I defended you because, in all honesty, the hike was not unreasonable. People talked about it in terms of percentage to make it sound ludicrous – really, it was just a few bucks, and something you probably should have done long ago. I thought separating the DVD and streaming services was a little silly, because most people only want one or the other but are willing to slide a couple extra bucks your way for both. But hey, that’s your choice – I don’t really use DVDs, so I just canceled them and went straight to streaming, which I probably should have done anyway but never would have if you hadn’t forced me to think about it. You actually saved me (and thousands of other customers) lots and lots of money, to your detriment.

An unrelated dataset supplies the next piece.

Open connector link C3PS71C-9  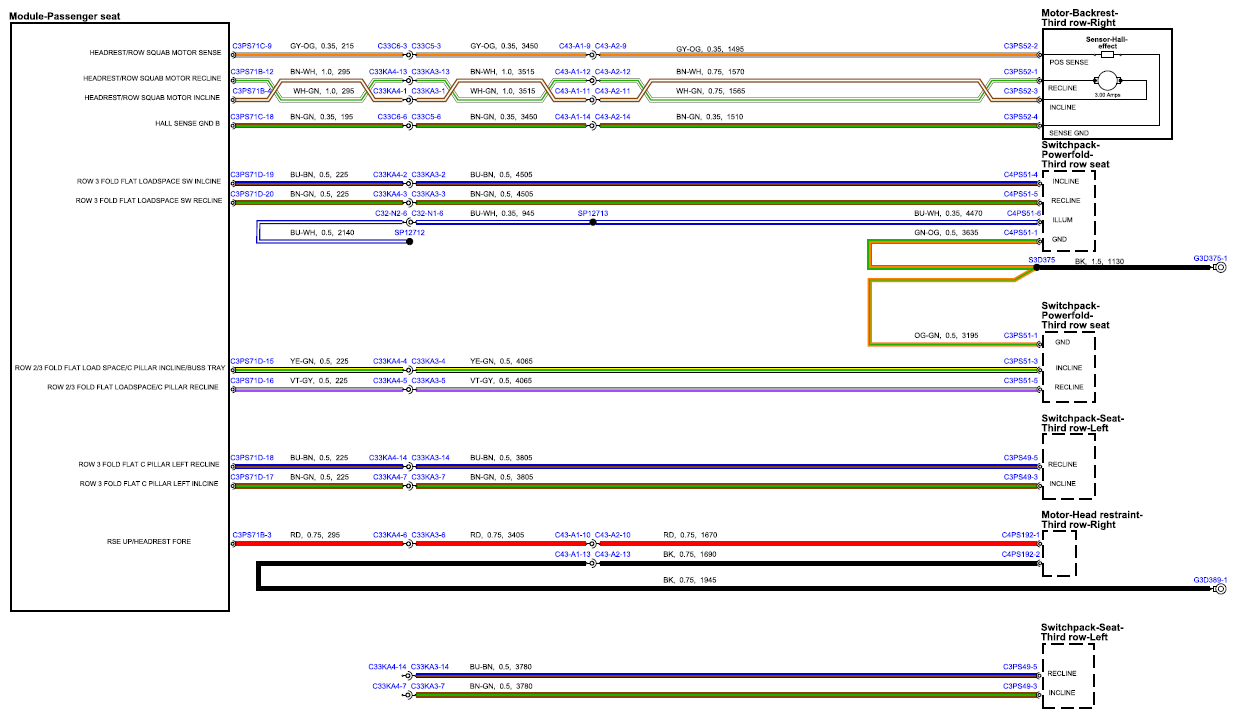pos(252,46)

While I thought you were seriously lacking in the way you handled the increase, you’ve been good to me these many years, and price-wise, you’re still worthwhile – so I was cool with it. I even argued on your behalf on Twitter and your Facebook page, because I’m loyal to my faves like that.
Then yesterday morning, I woke up to an utterly tragic, strategically-absent email from your CEO. Despite the smell of desperation already wafting up from my computer, I opened it, hoping there might be a few “make it right” nuggets inside. (And, you know, morbid curiosity.)

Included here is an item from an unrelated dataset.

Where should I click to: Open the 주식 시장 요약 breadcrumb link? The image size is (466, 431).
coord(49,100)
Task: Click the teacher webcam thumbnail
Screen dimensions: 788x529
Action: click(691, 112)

Netflix, I have to assume that Reed Hastings was shit-canned at 6am and accidentally hit “send” in a haze of Jim Beam-induced tears. His whiny plea was embarrassing to read, like that day in high school when the teacher makes everyone read a poem out loud in class, and you were the asshat who took it WAY. Too. Far. Everyone in class is shuffling their feet, refusing to make eye contact while the snotty girls make doodles on their trapper keepers mocking your raw and awkward sensitivity – and oh yeah, the jocks are totally going to beat you up in the parking lot after school.
Just when I thought things couldn’t get worse, they did. The only action point in the email was to announce that you will be splitting DVDs off from streaming to an entirely separate brand. So people now have to log into two completely different sites to use the same product in separate forms! And to try and distract us, you gave it a name that would have been really cool and futuristic sounding… in 1998. QWIKSTER? Really?!

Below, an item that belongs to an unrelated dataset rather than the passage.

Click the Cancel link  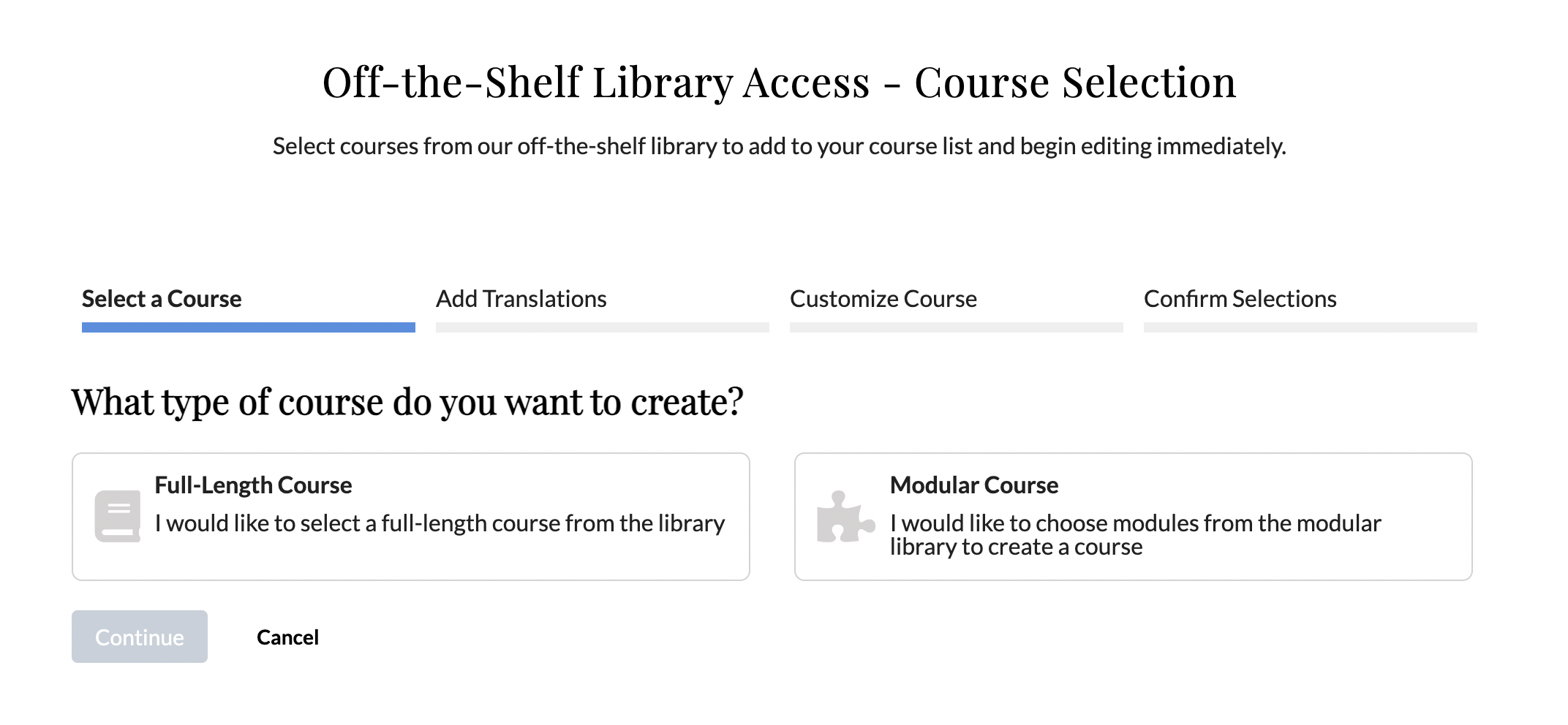pos(287,637)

(The Oatmeal describes this better than I ever could, so don’t miss that.)
Never before have I seen such a rapid deterioration of a brand’s image – at least not without massive environmental damage. It’s impressive, really. A year ago, you were this:
Attractive, witty, and well-loved. Everyone just liked the way you operated. You were a Gosling-esque smooth criminal.
Now, you are this:
It’s like the brand opposite of a “She’s All That” transformation.
I tried to stand by you, Netflix, but I have to walk away. I’ll still use streaming, at least until Hulu can come through our Wii. But as punishment, I’m removing you as a verb from my vocabulary. You will no longer be the “Google” of streaming to me, wherein you have monopolized the industry to the point where your name becomes the action itself. No longer will I turn to a friend and drop into conversation, “Oh, you can just Netflix it!”
You’ve lost that privilege, Netflix… and with it, my heart.